Reforma da Previdência como marco divisor
Segundo a interpretação apresentada pelo ministro, a aposentadoria compulsória deixou de existir como instrumento máximo de punição desde a última reforma da Previdência, realizada em 2019. Dino destacou que a emenda constitucional promovida naquela ocasião não faz mais menção explícita a essa modalidade de sanção ao enumerar as competências do Conselho Nacional de Justiça (CNJ).
"Se há uma hipótese constitucionalmente prevista, a exclusão de tal hipótese por vontade do legislador constituinte deve ser respeitada", argumentou o magistrado, enfatizando que a omissão do texto constitucional sobre o tema não é acidental, mas reflete uma mudança de paradigma.
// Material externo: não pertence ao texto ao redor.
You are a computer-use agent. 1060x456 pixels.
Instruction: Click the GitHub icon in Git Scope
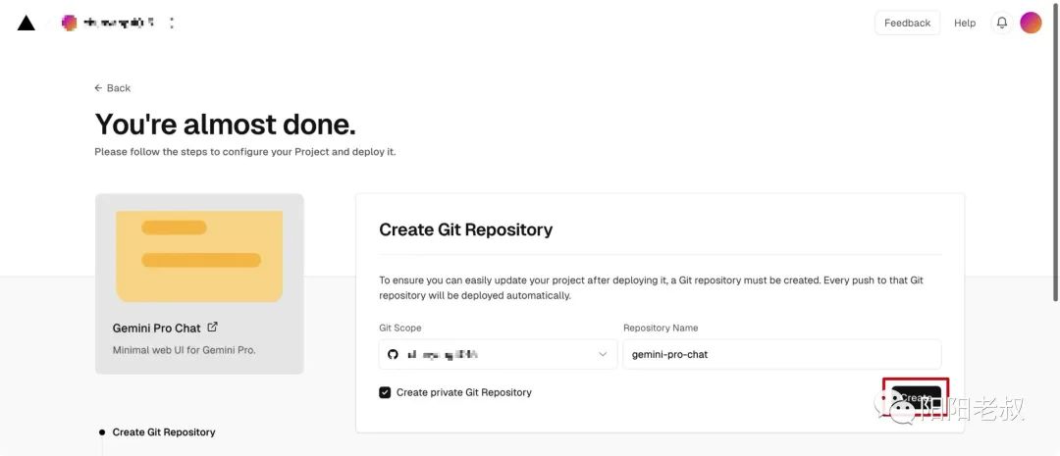[394, 354]
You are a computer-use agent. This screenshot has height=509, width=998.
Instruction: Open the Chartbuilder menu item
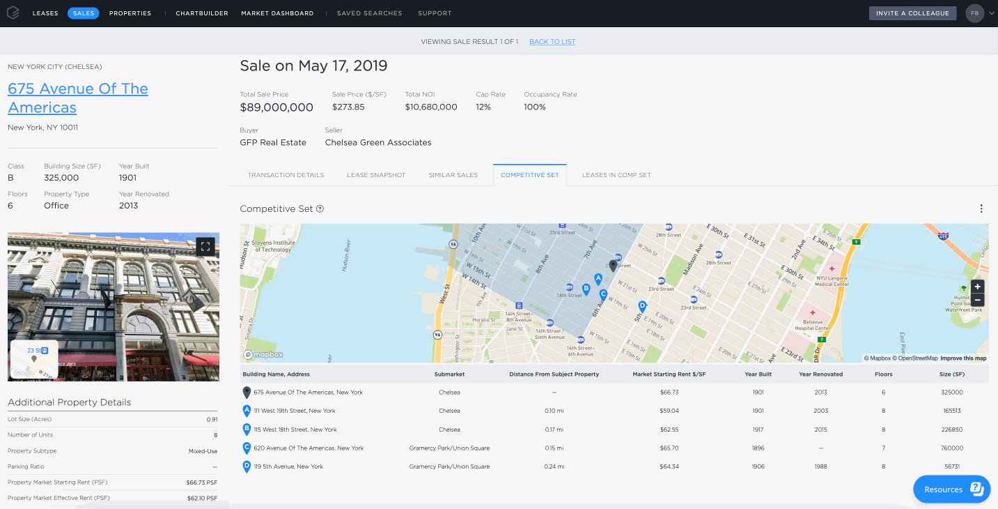pos(202,13)
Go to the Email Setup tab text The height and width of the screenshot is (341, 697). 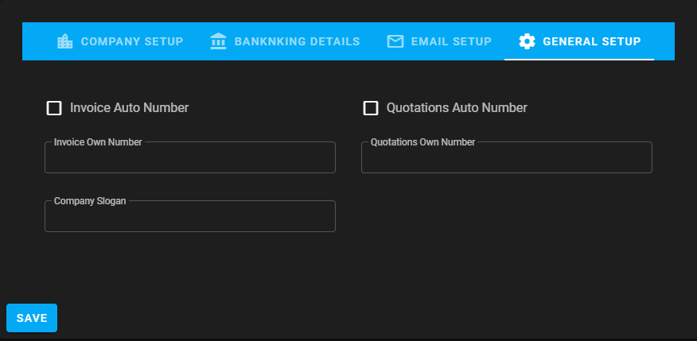coord(450,41)
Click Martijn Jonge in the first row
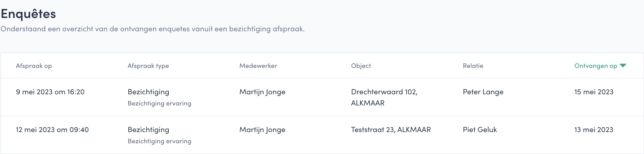The image size is (644, 154). [x=262, y=92]
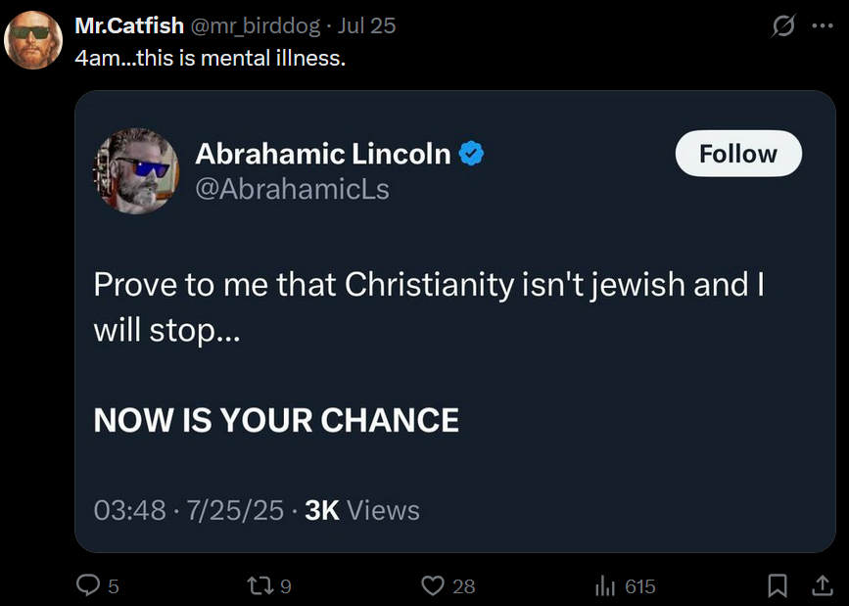
Task: Open Mr.Catfish's profile picture
Action: coord(33,40)
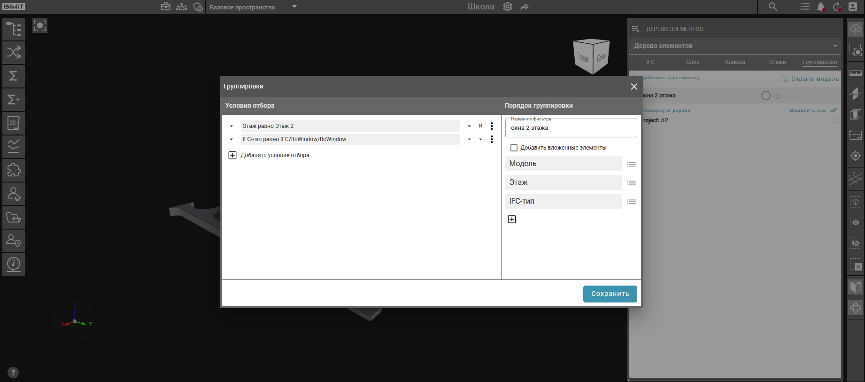
Task: Click the puzzle piece plugins icon
Action: coord(14,170)
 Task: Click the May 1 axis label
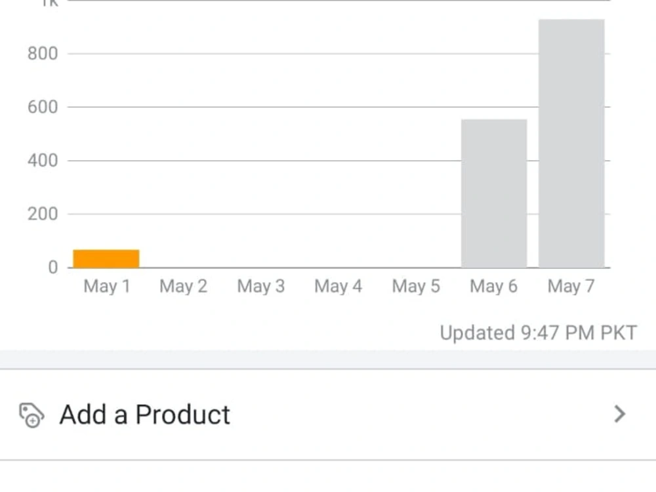[x=107, y=287]
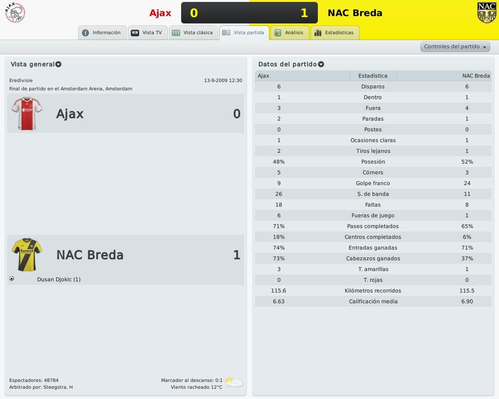Click the cloudy weather icon
Screen dimensions: 499x399
[x=234, y=382]
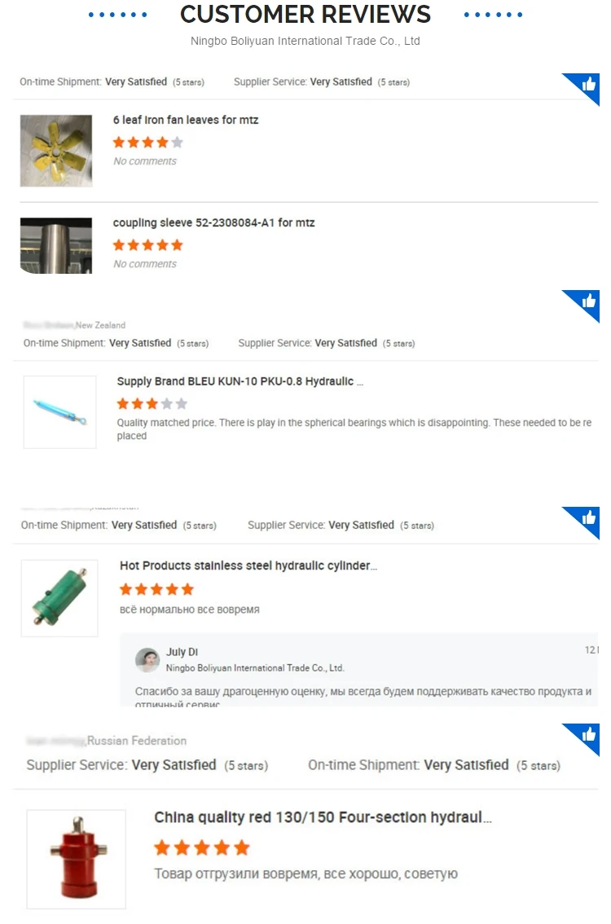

Caso concreto em análise no Rio de Janeiro
A avaliação de Flávio Dino surgiu durante a análise de um processo específico envolvendo um juiz do estado do Rio de Janeiro que havia sido punido com aposentadoria compulsória. O ministro identificou uma série de erros no procedimento disciplinar aplicado ao magistrado e, por isso, determinou que o caso seja submetido a uma revisão minuciosa.
Caso o CNJ, após essa nova análise, conclua que de fato ocorreram infrações graves por parte do juiz, uma ação formal de perda de cargo deverá ser encaminhada ao STF para julgamento definitivo. Esse processo estabelece um precedente importante para futuras punições no âmbito do Judiciário.
Impactos potenciais na administração da justiça
A posição de Dino sugere um alinhamento com princípios de maior rigor e transparência na responsabilização de membros do Poder Judiciário. Ao defender que a perda do cargo substitua a aposentadoria compulsória, o ministro reforça a ideia de que condutas ilícitas graves não podem ser compensadas com benefícios previdenciários, mas devem resultar na exclusão definitiva do serviço público.
Essa mudança, se consolidada, pode influenciar diretamente a atuação do CNJ e de outros órgãos de controle, além de enviar um sinal claro sobre a intolerância a desvios de conduta dentro da magistratura. A discussão promete seguir aquecida nos próximos meses, à medida que novos casos semelhantes forem submetidos à apreciação do Supremo.